'''

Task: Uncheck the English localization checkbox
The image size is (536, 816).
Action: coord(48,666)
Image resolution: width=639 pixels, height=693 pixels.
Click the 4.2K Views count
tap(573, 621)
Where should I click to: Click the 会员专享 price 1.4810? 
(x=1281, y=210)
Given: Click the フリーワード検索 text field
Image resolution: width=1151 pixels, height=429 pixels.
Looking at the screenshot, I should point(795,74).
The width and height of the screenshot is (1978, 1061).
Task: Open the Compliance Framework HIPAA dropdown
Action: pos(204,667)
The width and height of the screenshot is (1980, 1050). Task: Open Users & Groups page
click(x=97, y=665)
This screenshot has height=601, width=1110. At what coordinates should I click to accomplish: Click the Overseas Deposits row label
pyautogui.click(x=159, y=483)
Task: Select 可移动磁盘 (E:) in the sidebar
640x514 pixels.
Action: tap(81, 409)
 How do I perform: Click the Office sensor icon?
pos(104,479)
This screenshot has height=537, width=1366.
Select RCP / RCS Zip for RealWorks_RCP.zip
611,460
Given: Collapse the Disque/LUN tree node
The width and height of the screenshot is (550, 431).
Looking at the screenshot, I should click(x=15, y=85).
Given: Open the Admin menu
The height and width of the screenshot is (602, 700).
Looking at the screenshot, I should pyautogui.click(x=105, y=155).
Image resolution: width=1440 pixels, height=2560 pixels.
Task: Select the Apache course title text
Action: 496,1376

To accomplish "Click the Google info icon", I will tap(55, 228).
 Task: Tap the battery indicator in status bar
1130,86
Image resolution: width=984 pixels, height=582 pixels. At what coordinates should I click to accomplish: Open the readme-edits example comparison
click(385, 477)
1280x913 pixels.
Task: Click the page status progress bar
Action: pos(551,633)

'''

• [TASK DIRECTIONS]:
Transcribe, without alteration, the line that contains "How do I perform: Click" together with all lines after it in the listing above.

• [SOLUTION TO THE EXERCISE]:
 How do I perform: Click the Office sensor icon?
pos(104,479)
This screenshot has height=537, width=1366.
Select RCP / RCS Zip for RealWorks_RCP.zip
611,460
Given: Collapse the Disque/LUN tree node
The width and height of the screenshot is (550, 431).
Looking at the screenshot, I should click(x=15, y=85).
Given: Open the Admin menu
The height and width of the screenshot is (602, 700).
Looking at the screenshot, I should pyautogui.click(x=105, y=155).
Image resolution: width=1440 pixels, height=2560 pixels.
Task: Select the Apache course title text
Action: 496,1376

To accomplish "Click the Google info icon", I will tap(55, 228).
 Task: Tap the battery indicator in status bar
1130,86
Image resolution: width=984 pixels, height=582 pixels. At what coordinates should I click to accomplish: Open the readme-edits example comparison
click(385, 477)
1280x913 pixels.
Task: Click the page status progress bar
Action: pos(551,633)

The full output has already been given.